[Data excerpts]
------

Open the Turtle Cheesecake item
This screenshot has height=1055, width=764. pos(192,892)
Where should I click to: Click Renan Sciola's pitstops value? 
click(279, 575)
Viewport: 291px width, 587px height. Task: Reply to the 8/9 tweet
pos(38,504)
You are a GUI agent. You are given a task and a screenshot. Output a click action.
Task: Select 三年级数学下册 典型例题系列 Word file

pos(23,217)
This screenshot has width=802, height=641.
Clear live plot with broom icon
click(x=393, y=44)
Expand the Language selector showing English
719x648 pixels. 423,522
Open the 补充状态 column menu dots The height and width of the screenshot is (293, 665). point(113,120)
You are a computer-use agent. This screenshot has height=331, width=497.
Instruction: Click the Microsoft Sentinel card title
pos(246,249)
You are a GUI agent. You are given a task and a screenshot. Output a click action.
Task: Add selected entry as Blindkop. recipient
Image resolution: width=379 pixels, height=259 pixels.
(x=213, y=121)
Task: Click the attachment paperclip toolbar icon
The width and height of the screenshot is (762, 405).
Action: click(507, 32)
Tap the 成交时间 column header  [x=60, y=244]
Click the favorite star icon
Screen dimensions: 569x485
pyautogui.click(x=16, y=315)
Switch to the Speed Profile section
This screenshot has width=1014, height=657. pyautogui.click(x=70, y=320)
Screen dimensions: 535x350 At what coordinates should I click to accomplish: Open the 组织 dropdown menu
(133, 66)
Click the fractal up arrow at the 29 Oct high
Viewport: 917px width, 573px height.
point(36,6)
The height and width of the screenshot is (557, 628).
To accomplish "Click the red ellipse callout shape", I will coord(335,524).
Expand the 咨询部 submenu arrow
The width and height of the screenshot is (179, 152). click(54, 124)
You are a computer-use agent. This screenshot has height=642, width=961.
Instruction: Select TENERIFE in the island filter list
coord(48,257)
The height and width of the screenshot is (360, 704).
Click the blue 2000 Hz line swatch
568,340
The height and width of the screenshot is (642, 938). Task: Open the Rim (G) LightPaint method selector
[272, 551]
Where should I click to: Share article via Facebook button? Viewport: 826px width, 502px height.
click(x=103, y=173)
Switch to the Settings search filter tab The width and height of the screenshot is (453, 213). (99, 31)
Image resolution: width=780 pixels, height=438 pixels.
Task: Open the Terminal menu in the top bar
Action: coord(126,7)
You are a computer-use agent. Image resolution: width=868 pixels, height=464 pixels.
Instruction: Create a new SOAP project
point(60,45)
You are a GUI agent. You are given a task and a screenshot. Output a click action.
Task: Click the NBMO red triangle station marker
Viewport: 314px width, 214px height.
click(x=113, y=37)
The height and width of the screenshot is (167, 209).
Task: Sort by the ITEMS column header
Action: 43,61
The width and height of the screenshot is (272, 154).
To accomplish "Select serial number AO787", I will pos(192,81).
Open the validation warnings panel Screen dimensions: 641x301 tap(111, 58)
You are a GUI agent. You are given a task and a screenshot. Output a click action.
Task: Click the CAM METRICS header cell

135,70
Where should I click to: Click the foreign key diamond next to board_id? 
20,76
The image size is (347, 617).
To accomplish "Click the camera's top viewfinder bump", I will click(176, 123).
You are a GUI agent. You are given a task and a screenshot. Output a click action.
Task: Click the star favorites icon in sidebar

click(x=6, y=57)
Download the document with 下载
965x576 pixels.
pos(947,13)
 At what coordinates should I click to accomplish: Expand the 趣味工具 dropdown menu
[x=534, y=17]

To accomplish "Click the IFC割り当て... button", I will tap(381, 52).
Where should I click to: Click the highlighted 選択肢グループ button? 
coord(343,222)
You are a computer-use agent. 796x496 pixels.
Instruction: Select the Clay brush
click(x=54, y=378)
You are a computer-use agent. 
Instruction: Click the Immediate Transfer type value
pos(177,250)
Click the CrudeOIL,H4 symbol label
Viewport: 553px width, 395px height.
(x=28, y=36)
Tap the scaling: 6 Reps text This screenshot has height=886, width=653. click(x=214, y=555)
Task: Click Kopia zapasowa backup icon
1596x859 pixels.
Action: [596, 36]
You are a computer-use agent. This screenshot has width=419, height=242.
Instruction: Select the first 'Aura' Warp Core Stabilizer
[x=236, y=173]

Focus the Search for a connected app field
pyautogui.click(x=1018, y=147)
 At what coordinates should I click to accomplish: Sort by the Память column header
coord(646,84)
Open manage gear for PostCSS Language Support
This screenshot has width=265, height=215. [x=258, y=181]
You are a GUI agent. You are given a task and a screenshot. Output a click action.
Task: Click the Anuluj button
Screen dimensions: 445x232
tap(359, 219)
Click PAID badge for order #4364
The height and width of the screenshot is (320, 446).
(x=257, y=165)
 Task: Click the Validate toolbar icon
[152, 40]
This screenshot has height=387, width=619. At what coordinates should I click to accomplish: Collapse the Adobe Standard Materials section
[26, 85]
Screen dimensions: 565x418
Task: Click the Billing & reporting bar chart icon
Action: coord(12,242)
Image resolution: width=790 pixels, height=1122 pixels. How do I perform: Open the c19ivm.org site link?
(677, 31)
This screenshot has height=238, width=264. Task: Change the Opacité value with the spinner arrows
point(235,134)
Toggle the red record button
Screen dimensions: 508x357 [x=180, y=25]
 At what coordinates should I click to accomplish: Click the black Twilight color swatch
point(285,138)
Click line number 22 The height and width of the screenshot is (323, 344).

------

ASSIGNMENT —
The lines above should be printed again, exactly as they are.

OUTPUT OF THE TASK —
Open the Turtle Cheesecake item
This screenshot has height=1055, width=764. pos(192,892)
Where should I click to: Click Renan Sciola's pitstops value? 
click(279, 575)
Viewport: 291px width, 587px height. Task: Reply to the 8/9 tweet
pos(38,504)
You are a GUI agent. You are given a task and a screenshot. Output a click action.
Task: Select 三年级数学下册 典型例题系列 Word file

pos(23,217)
This screenshot has width=802, height=641.
Clear live plot with broom icon
click(x=393, y=44)
Expand the Language selector showing English
719x648 pixels. 423,522
Open the 补充状态 column menu dots The height and width of the screenshot is (293, 665). point(113,120)
You are a computer-use agent. This screenshot has height=331, width=497.
Instruction: Click the Microsoft Sentinel card title
pos(246,249)
You are a GUI agent. You are given a task and a screenshot. Output a click action.
Task: Add selected entry as Blindkop. recipient
Image resolution: width=379 pixels, height=259 pixels.
(x=213, y=121)
Task: Click the attachment paperclip toolbar icon
The width and height of the screenshot is (762, 405).
Action: click(507, 32)
Tap the 成交时间 column header  [x=60, y=244]
Click the favorite star icon
Screen dimensions: 569x485
pyautogui.click(x=16, y=315)
Switch to the Speed Profile section
This screenshot has width=1014, height=657. pyautogui.click(x=70, y=320)
Screen dimensions: 535x350 At what coordinates should I click to accomplish: Open the 组织 dropdown menu
(133, 66)
Click the fractal up arrow at the 29 Oct high
Viewport: 917px width, 573px height.
point(36,6)
The height and width of the screenshot is (557, 628).
To accomplish "Click the red ellipse callout shape", I will coord(335,524).
Expand the 咨询部 submenu arrow
The width and height of the screenshot is (179, 152). click(54, 124)
You are a computer-use agent. This screenshot has height=642, width=961.
Instruction: Select TENERIFE in the island filter list
coord(48,257)
The height and width of the screenshot is (360, 704).
Click the blue 2000 Hz line swatch
568,340
The height and width of the screenshot is (642, 938). Task: Open the Rim (G) LightPaint method selector
[272, 551]
Where should I click to: Share article via Facebook button? Viewport: 826px width, 502px height.
click(x=103, y=173)
Switch to the Settings search filter tab The width and height of the screenshot is (453, 213). (99, 31)
Image resolution: width=780 pixels, height=438 pixels.
Task: Open the Terminal menu in the top bar
Action: coord(126,7)
You are a computer-use agent. Image resolution: width=868 pixels, height=464 pixels.
Instruction: Create a new SOAP project
point(60,45)
You are a GUI agent. You are given a task and a screenshot. Output a click action.
Task: Click the NBMO red triangle station marker
Viewport: 314px width, 214px height.
click(x=113, y=37)
The height and width of the screenshot is (167, 209).
Task: Sort by the ITEMS column header
Action: 43,61
The width and height of the screenshot is (272, 154).
To accomplish "Select serial number AO787", I will pos(192,81).
Open the validation warnings panel Screen dimensions: 641x301 tap(111, 58)
You are a GUI agent. You are given a task and a screenshot. Output a click action.
Task: Click the CAM METRICS header cell

135,70
Where should I click to: Click the foreign key diamond next to board_id? 
20,76
The image size is (347, 617).
To accomplish "Click the camera's top viewfinder bump", I will click(176, 123).
You are a GUI agent. You are given a task and a screenshot. Output a click action.
Task: Click the star favorites icon in sidebar

click(x=6, y=57)
Download the document with 下载
965x576 pixels.
pos(947,13)
 At what coordinates should I click to accomplish: Expand the 趣味工具 dropdown menu
[x=534, y=17]

To accomplish "Click the IFC割り当て... button", I will tap(381, 52).
Where should I click to: Click the highlighted 選択肢グループ button? 
coord(343,222)
You are a computer-use agent. 796x496 pixels.
Instruction: Select the Clay brush
click(x=54, y=378)
You are a computer-use agent. 
Instruction: Click the Immediate Transfer type value
pos(177,250)
Click the CrudeOIL,H4 symbol label
Viewport: 553px width, 395px height.
(x=28, y=36)
Tap the scaling: 6 Reps text This screenshot has height=886, width=653. click(x=214, y=555)
Task: Click Kopia zapasowa backup icon
1596x859 pixels.
Action: [596, 36]
You are a computer-use agent. This screenshot has width=419, height=242.
Instruction: Select the first 'Aura' Warp Core Stabilizer
[x=236, y=173]

Focus the Search for a connected app field
pyautogui.click(x=1018, y=147)
 At what coordinates should I click to accomplish: Sort by the Память column header
coord(646,84)
Open manage gear for PostCSS Language Support
This screenshot has width=265, height=215. [x=258, y=181]
You are a GUI agent. You are given a task and a screenshot. Output a click action.
Task: Click the Anuluj button
Screen dimensions: 445x232
tap(359, 219)
Click PAID badge for order #4364
The height and width of the screenshot is (320, 446).
(x=257, y=165)
 Task: Click the Validate toolbar icon
[152, 40]
This screenshot has height=387, width=619. At what coordinates should I click to accomplish: Collapse the Adobe Standard Materials section
[26, 85]
Screen dimensions: 565x418
Task: Click the Billing & reporting bar chart icon
Action: coord(12,242)
Image resolution: width=790 pixels, height=1122 pixels. How do I perform: Open the c19ivm.org site link?
(677, 31)
This screenshot has height=238, width=264. Task: Change the Opacité value with the spinner arrows
point(235,134)
Toggle the red record button
Screen dimensions: 508x357 [x=180, y=25]
 At what coordinates should I click to accomplish: Click the black Twilight color swatch
point(285,138)
Click line number 22 The height and width of the screenshot is (323, 344).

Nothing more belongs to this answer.